- [Исходный текст]

О созданном живописцами авангарда типе театрального искусства —«театре художника» – написано уже очень много184. Представляется очевидным, что «безлюдный» театр в своих высших, наиболее ярких достижениях принадлежит все же к явлениям живописно-пластического, а не театрального искусства. Вопросы, поставленные О. Шлеммером: «…в течение какого времени конструкция, создаваемая вращением, вибрацией и шумами, может удержать внимание? …мыслима ли чисто механическая сцена как самостоятельный жанр и сможет ли она когда-либо в будущем обходиться без человеческого существа?»185 – должны, вероятно, оставаться актуальными и для исследователей этого явления.
В изгнании человека с подмостков (как, впрочем, и с полотен живописцев) была, по-видимому, какая-то существенная необходимость, может быть, мировоззренческого порядка. На эту мысль наводят суждения современников о театре (как и о живописи) начала – середины 1910‐х годов. Трудно представить другую эпоху, в которой блестящий расцвет искусств сопровождался бы постоянными заявлениями о «кризисе», «отрицании» (театра), безвременье, «базаре художественной суеты» (это уже о живописи) и т. п. Негативные отзывы об авангарде хорошо известны. Но не менее резко пишут в это время и о реалистическом искусстве: так, в многочисленных рецензиях на выставки Союза русских художников, переживающего, кстати, настоящий расцвет, фигурирует образ «ненужных перепевов», «фабричного производства» картин, предназначенных для сбыта, – характеристики, напоминающие описание современной выставки-салона в книге В. Кандинского «О духовном в искусстве», где зритель вынужден потреблять «бесцельное материалистическое искусство». Принцип жизнеподобия не способен более открывать никаких глубин в видимом мире и приводит лишь к «удвоению» предметов и людей, раздражающему своей ненужностью и неправдой.
Тот же имитационный принцип в театре ощущается современниками как глубинный, так сказать, структурный кризис этого вида искусства. Уже упоминавшийся Бонч-Томашевский в одной из заметок выразил предположение, что современное увлечение кинематографом есть результат неудовлетворенности тем театром, который мы имеем.

- [Формулировка задания]
Определите, согласуется ли с исходным текстом каждое из утверждений ниже, и подкрепите ответ «да» или «нет» решающими словами текста в точной цитате.
1. Союз русских художников в тот период переживал расцвет.
2. Автор полагает, что вопросы О. Шлеммера утратили актуальность для исследователей.
3. Бонч-Томашевский предполагал, что увлечение кинематографом вызвано неудовлетворенностью существующим театром.

- [Имеющиеся данные]
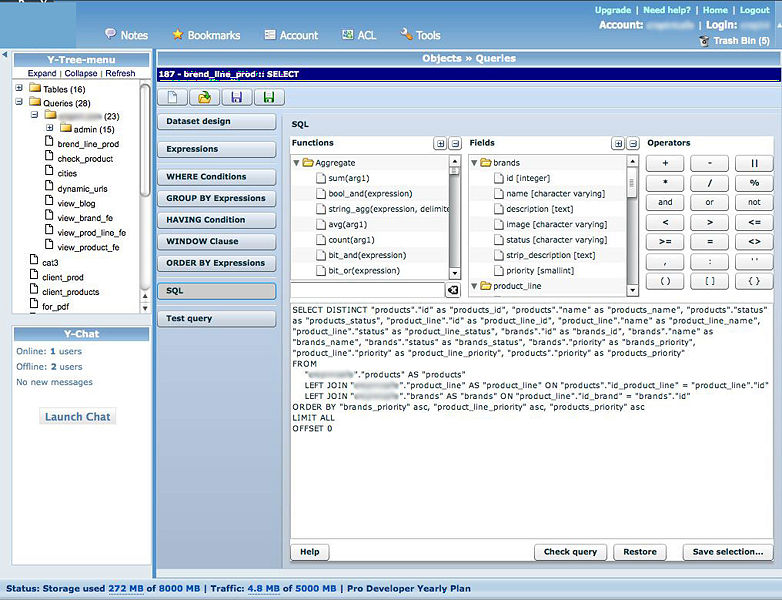Screen dimensions: 782x600
Task: Click the open folder toolbar icon
Action: [x=204, y=97]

- [Письменный ответ]
1. Да: «переживающего, кстати, настоящий расцвет».
2. Нет: «должны, вероятно, оставаться актуальными и для исследователей этого явления».
3. Да: «современное увлечение кинематографом есть результат неудовлетворенности тем театром, который мы имеем».